> Source:
▼
The National Museum of the Democratic Republic of Congo (French: Musée national de la République démocratique du Congo) or MNRDC is a museum for the cultural history of the numerous ethnic groups and historical epochs of the Democratic Republic of the Congo in the capital Kinshasa. It was officially handed over to the Congolese government by representatives of the Republic of Korea in June 2019.

The construction cost of US-$21 million was funded by the Korean Agency for Cooperation (KOICA). The building was built after a construction period of 33 months in cooperation between experts of the DR Congo and the Republic of Korea under modern aspects (locally available construction materials, use of solar energy, natural air circulation with only partial use of air conditioning, etc.) and represents the largest cultural policy investment of South Korea in Central Africa to date.
▲
> Exercise goal:
In the text on the Congolese national museum, which agency paid for the building's construction?

> Data provided:
▼
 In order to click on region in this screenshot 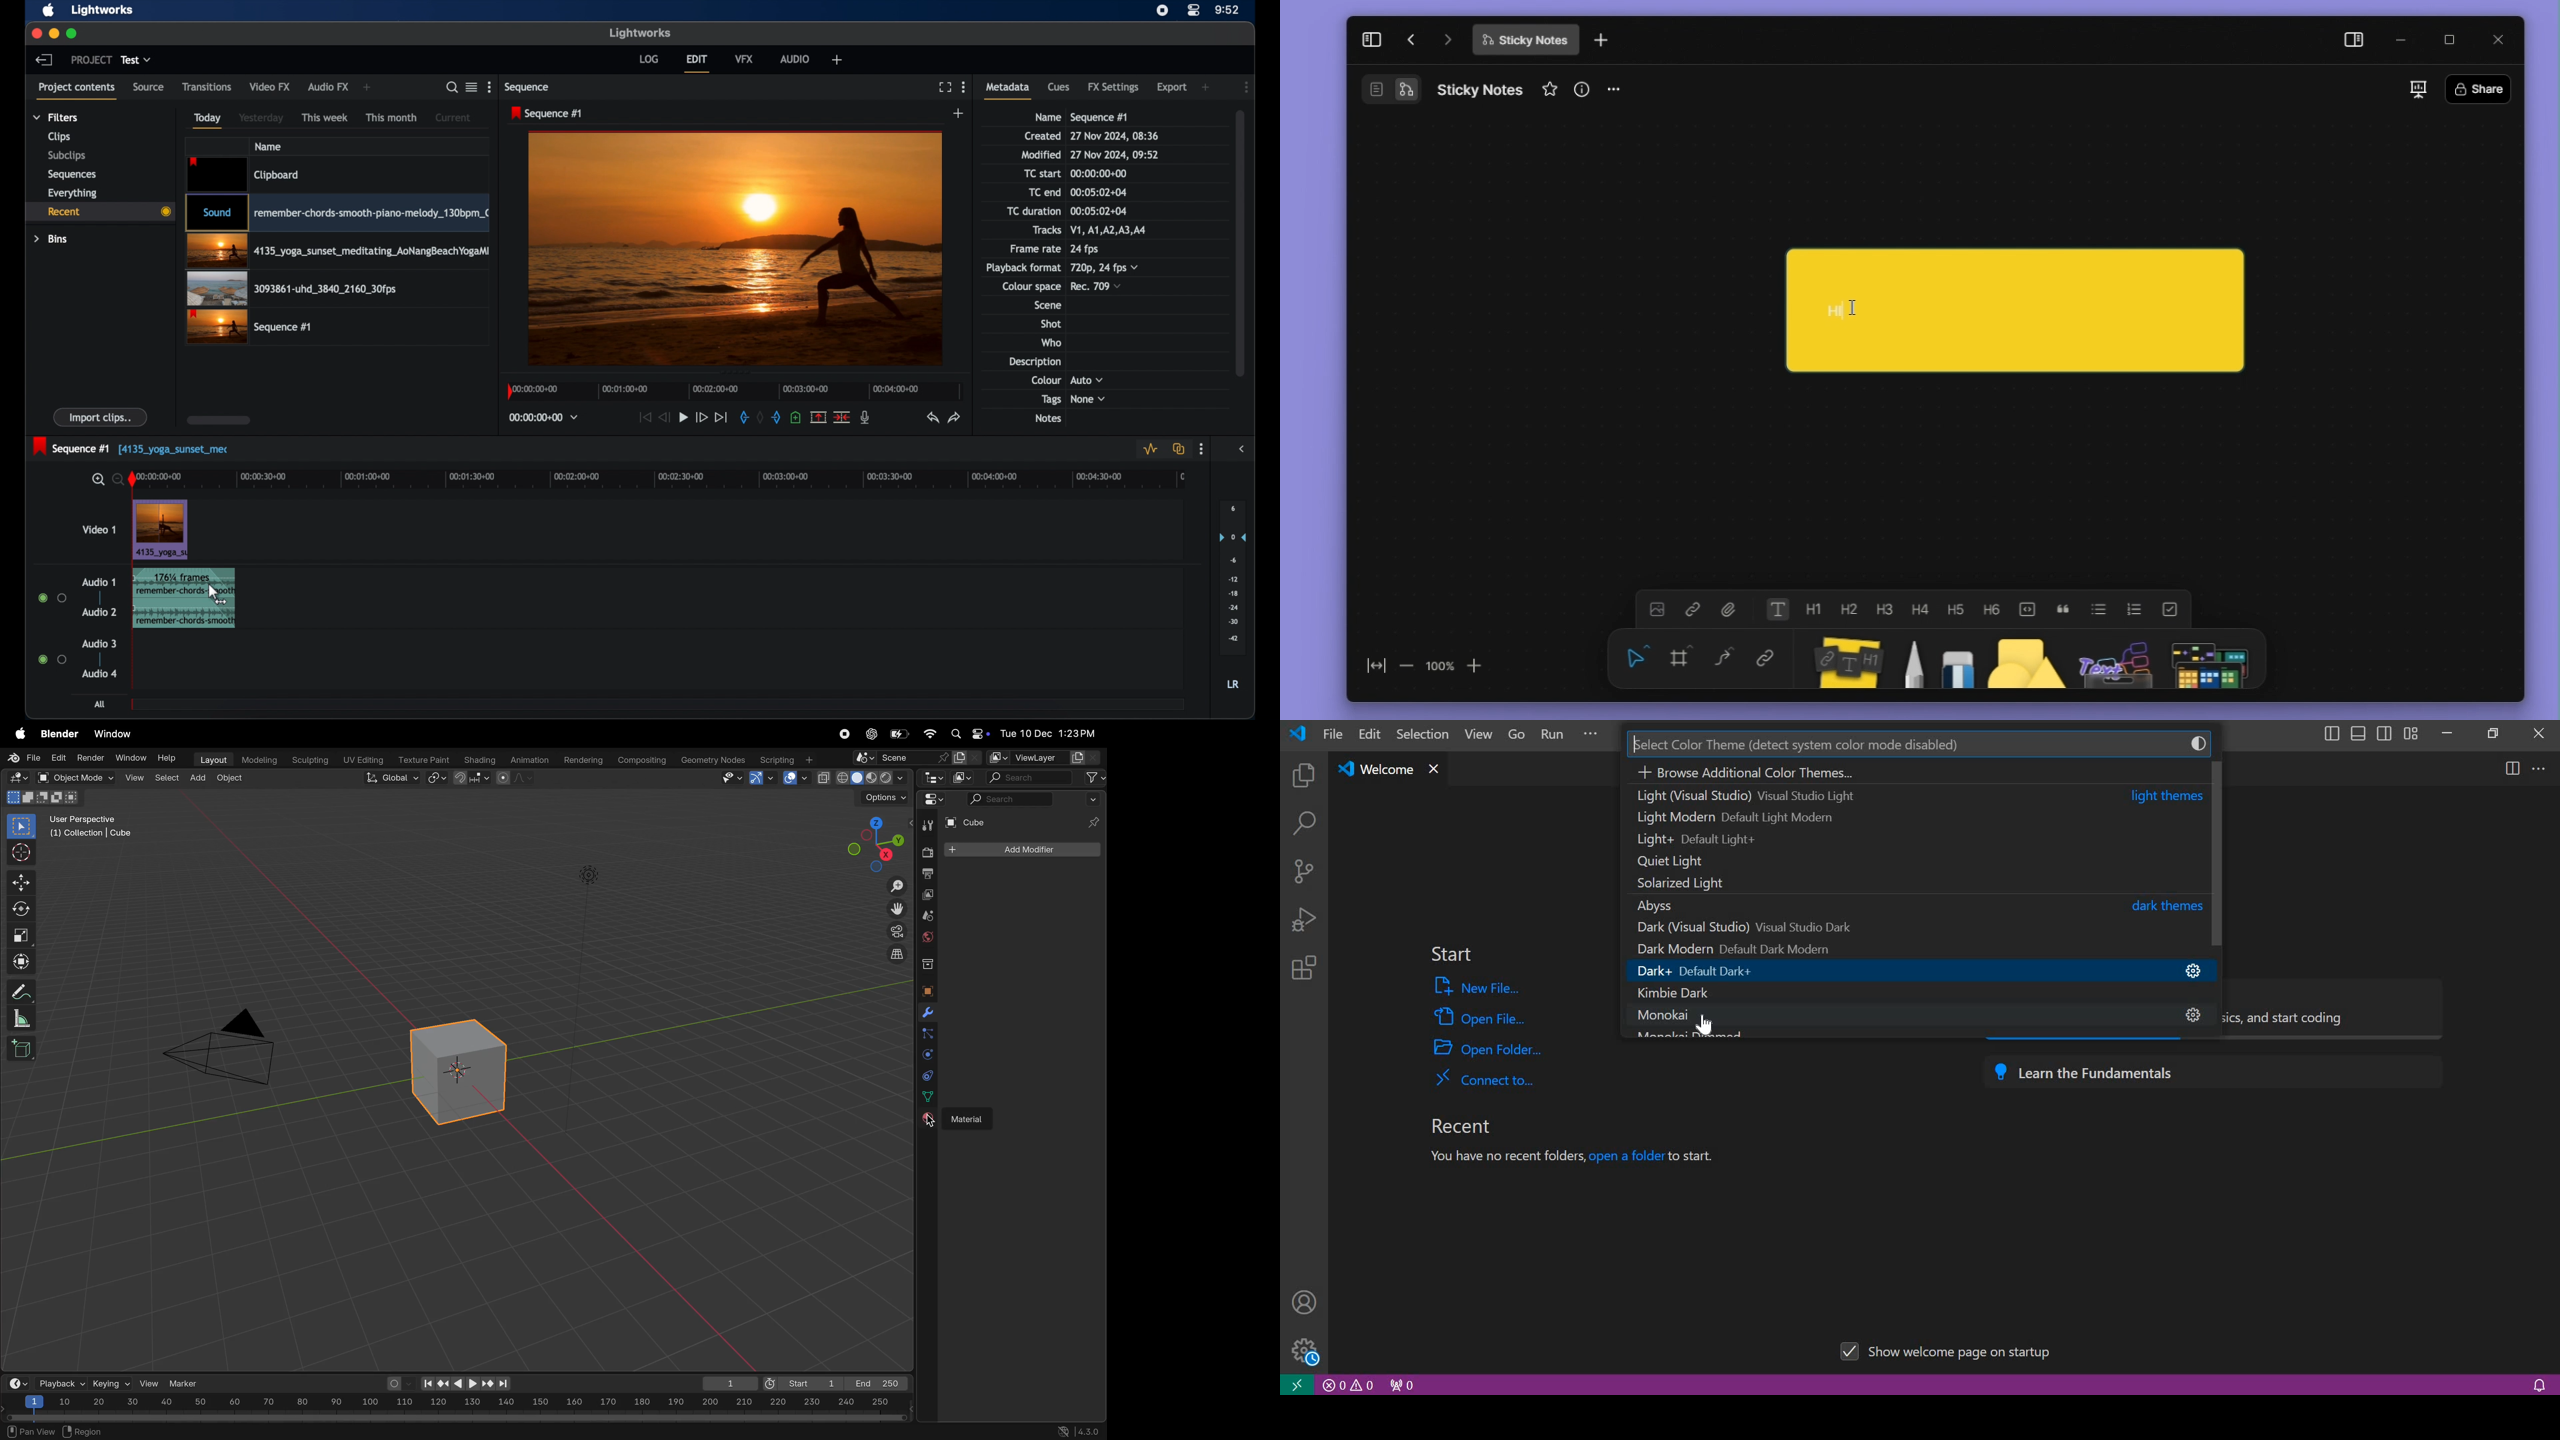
▲
> Exercise result:
The Korean Agency for Cooperation (KOICA) funded the construction.